## TEXT BLOCK
____________
Finally, this dissertation ends with a few pitfalls and challenges I encountered during this work, and the lessons I learned from them, in the hope of helping future students and researchers avoid them.

The projects in this dissertation attempted to provide principled abstractions and frameworks which made accelerator design, generation, and evaluation more efficient. However, a persistent challenge – for both Gemmini and Stellar – was that performance bottlenecks and energy overheads oftentimes came from those aspects of accelerator design which were initially overlooked by our high-level abstractions. Caches, transfers back-and-forth to main memory, and synchronization logic were frequent sources of such overheads, while, for both Gemmini and Stellar, our initial high-level abstractions focused instead on spatial array design, dataflow, and loop order configurations.

When we instead encountered bottlenecks from these other sources, we oftentimes simply hand-wrote optimizations for them, and added new scalar, enum, or boolean parameters to our templates to cover these design points. Over time, these boolean or scalar parameters gradually built up till they became difficult for users to fully understand or reason about. If, instead, we had taken the opportunity to rework our more principled, high-level abstractions when we encountered these unexpected bottlenecks, rather than simply appending an extra knob or switch on top of our existing framework, then the resulting design may have been simpler, more elegant, and potentially more future-proof as well. Of course, it is also possible that extending our high-level abstractions to cover all these extra design considerations in an elegant way might have been impossible, but it should have still been our initial inclination at all times.

Finally, this particular pitfall was primarily a consequence of the fact that we generated real RTL from all our frameworks (which, even now, is not all that common in this field). Generating higher-level models or simulators would have allowed us to ignore, for example, the overhead caused by certain DMA inefficiencies which only become apparent in real hardware, such as the examples given in Chapter 4, Section 4.3.6. Generating real hardware (and then taping it out) remains a worthy goal for computer architecture researchers; however, those trying to create principled, one-stop, end-to-end frameworks for hardware design and exploration would do well to remember the challenge of doing so when so many different (and sometimes, frankly, uninteresting) sources of inefficiency might exist in their SoC which are tempting to solve simply with ad-hoc manual RTL fixes.

# Bibliography

- [1] Alon Amid et al. "Chipyard: Integrated Design, Simulation, and Implementation Framework for Custom SoCs". In: IEEE Micro (2020).
- [2] Krste Asanovic et al. The Rocket Chip Generator. Tech. rep. EECS Department, University of California, Berkeley, 2016.
____________
## SOURCE DATA
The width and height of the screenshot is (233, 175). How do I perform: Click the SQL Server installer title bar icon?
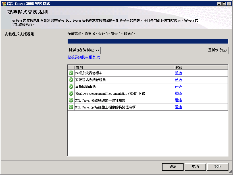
____________
## CHALLENGE 1
Answer these questions about the dissertation excerpt:
(a) Which three things does it name as frequent sources of overheads?
(b) What kinds of parameters were added to the templates to cover new design points?
(c) Which chapter and section hold the examples of DMA inefficiencies?
## CHALLENGE 2
What did the initial high-level abstractions for Gemmini and Stellar focus on, according to the dissertation excerpt? List every item it names.
## CHALLENGE 3
Carry on with the dissertation excerpt from the point where it stops.

## OUTPUT 1
(a) Caches, transfers back-and-forth to main memory, and synchronization logic.
(b) Scalar, enum, or boolean parameters.
(c) Chapter 4, Section 4.3.6.

## OUTPUT 2
- Spatial array design
- Dataflow
- Loop order configurations

## OUTPUT 3
- [3] Jonathan Bachrach et al. "Chisel: Constructing Hardware in a Scala Embedded Language". In: DAC. 2012.
- [4] MP Bekakos et al. "Hexagonal systolic arrays for matrix multiplication". In: Highly parallel computaions: algorithms and applications. 2001, pp. 175–209.
- [5] Iz Beltagy et al. "Longformer: The long-document transformer". In: arXiv preprint (2020).
- [6] Christopher Celio, David A Patterson, and Krste Asanovic. "The Berkeley Outof-Order Machine (BOOM): An industry-competitive, synthesizable, parameterized RISC-V processor". In: EECS Department, University of California, Berkeley, Tech. Rep. UCB/EECS-2015-167 (2015).
- [7] Yu-Hsin Chen, Joel Emer, and Vivienne Sze. "Eyeriss: A spatial architecture for energy-efficient dataflow for convolutional neural networks". In: ACM SIGARCH computer architecture news 44.3 (2016), pp. 367–379.
- [8] Tianqi Chen et al. "TVM: An Automated End-to-end Optimizing Compiler for Deep Learning". In: OSDI. 2018.
- [9] Y. Chen et al. "Eyeriss v2: A Flexible Accelerator for Emerging Deep Neural Networks on Mobile Devices". In: JETCAS (2019).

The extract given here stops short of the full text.